LAZARILLO

FICHA ARTÍSTICA Y TÉCNICA

Compañía: Teatro Xtremo
Obra: Lazarillo
Música: David del Puerto
Texto: Martín Llade

Soprano: Ruth González
Mezzo: Blanca Valido
Barítono: Enrique Sánchez-Ramos
Tenor: Antoni Comas

Dirección musical: Lara Diloy
Dirección de escena: Ricardo Campelo

Escenografía: Cristina Martín Quintero
Iluminación: Guiomar Martín Sánchez
Ayudante de dirección: Ruth Rubio
Ayudante de producción: Cristina Martín Quintero

Comunicación: Cultproject – Elvira Giménez y Ángela de la Torre
Agencia de representación: Artists Bcn – Concha Alhambra

Producción: Ruth González y Salvador Collado

Residencia de creación en el Teatro Auditorio San Lorenzo de El Escorial, Madrid.
Estreno 16 de junio de 2023 en el Festival Iberoamericano del Siglo de Oro de la Comunidad de Madrid.

Duración: 90 minutos sin descanso.

 

CONCEPTO
Lazarillo es la última ópera del Premio Nacional de Música David del Puerto; con libreto de Martín Llade sobre la novela homónima, direcciónd e escena de Reicardo Campelo y dirigida musicalmente por Lara Diloy, cuenta con un ensemble de 6 músicaos y un reaprto de 4 cantantes, encabezados por Ruth González. La obra presenta una cruda mirada a una España azotada por la miseria, el fanatismo y la explotación, a través de la vida de Lázaro.

La puesta en escena del “Lazarillo” utiliza tecnología audiovisual para amplificar la experiencia teatral. Una pantallla gigante de ocho metros de ancho proyecta imágenes generadas en tiempo real durante la función. Una cámara en vivo captura las acciones de los cantantes y las transmite en la pantalla, lo que permite ver primeros planos de la cara, las manos y los labios de los intérpretes.

Además, se manipulan las imágenes para crear multitudes, superponiendo diferentes tomas para crear el efecto. También se rompe el orden de la escala con pequeños objetos sobredimensionados a través de las tomas de las cámaras ante los intérpretes. Se utilizan efectos como interferencias, asincronía, efecto nieve, pixelado y delay.

 

SINOPSIS

En una España árida, azotada por un sol sofocante, las pocas lluvias son torrenciales y desboradan los cauces de los ríos provocando inundaciones.

La ignorancia, el fanatismo y la miseria son explotadas por seres que luchan por un bocado mientras tratan de mantener intacta su falsar honra.
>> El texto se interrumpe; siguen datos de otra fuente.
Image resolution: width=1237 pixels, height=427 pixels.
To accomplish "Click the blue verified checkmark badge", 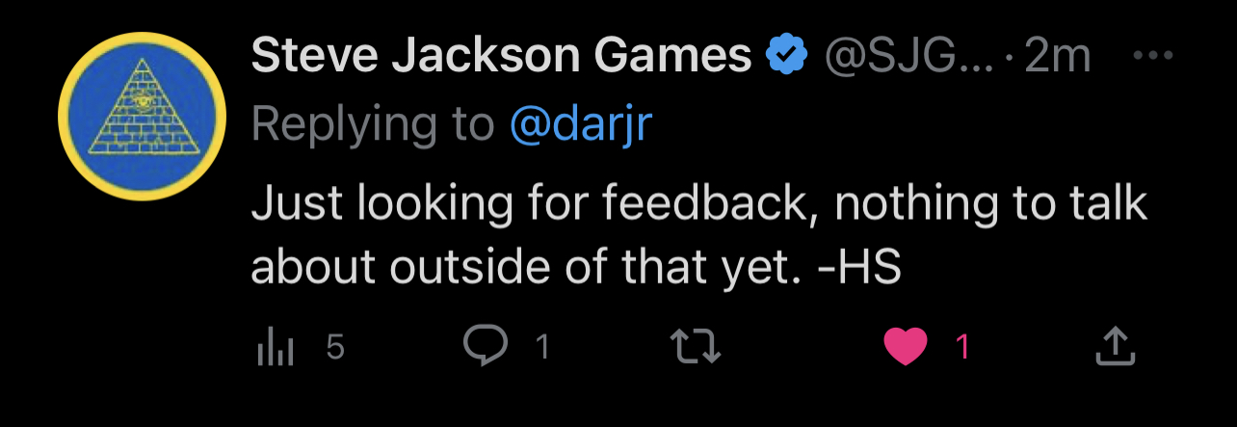I will tap(786, 57).
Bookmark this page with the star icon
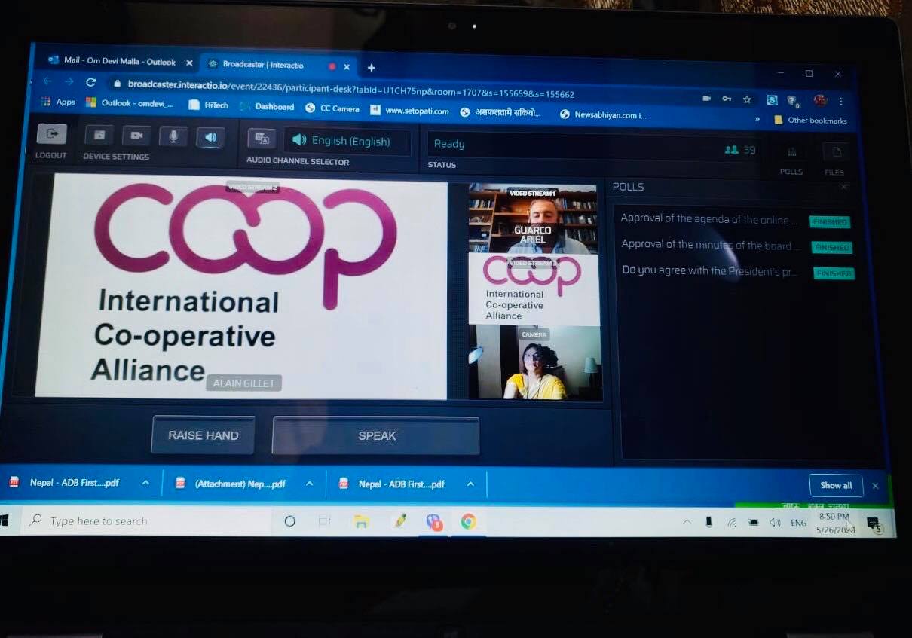Image resolution: width=912 pixels, height=638 pixels. (x=746, y=99)

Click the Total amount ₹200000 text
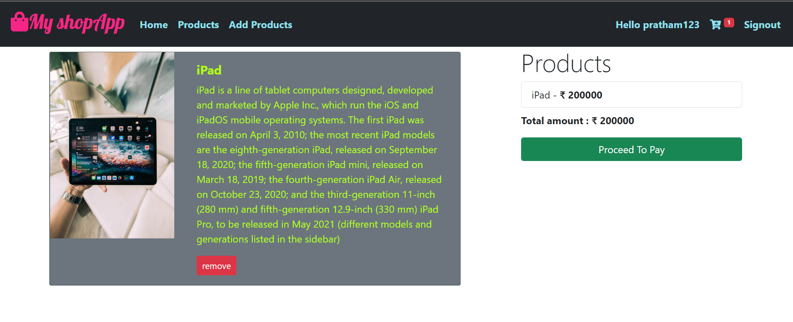point(577,121)
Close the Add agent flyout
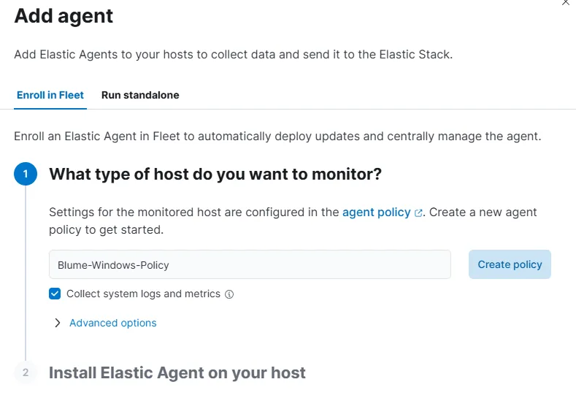The image size is (576, 417). pos(566,3)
En este panorama, nacer en un río, hijo de un ladrón y de la concubina de un negro no es un buen comienzo.

Lazarillo, el niño, vaga entre pueblos ruinosos, llenos de esqueletos de edificaciones que alguna vez fueron sueños de progreso.
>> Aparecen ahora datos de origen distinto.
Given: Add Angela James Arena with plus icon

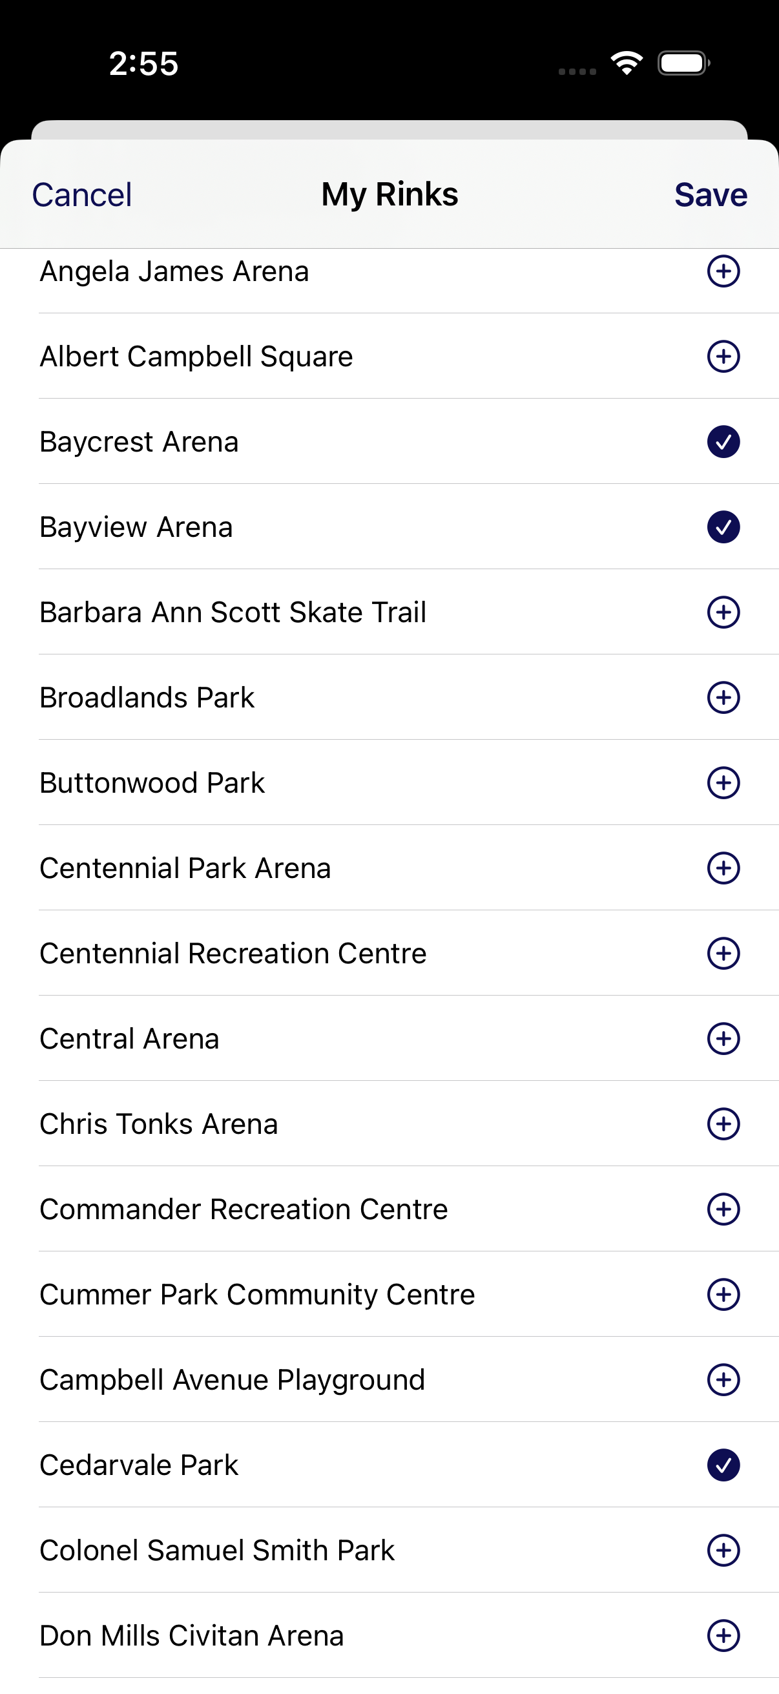Looking at the screenshot, I should 723,271.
Pasa de mano en mano, sirviendo a amos y señores, aprendiendo de ellos duras lecciones de cómo sobrevivir.

¿Pero en qué año estamos? ¿Es el 1550 o el 2050? ¿Todo esto es antes o después del desastre climático?

Mirar a Lazarillo es mirar al pasado y al futuro al mismo tiempo, es acariciar el pasado con el alivio de haberlo superado y palidecer ante la advertencia del futuro que nos desvela.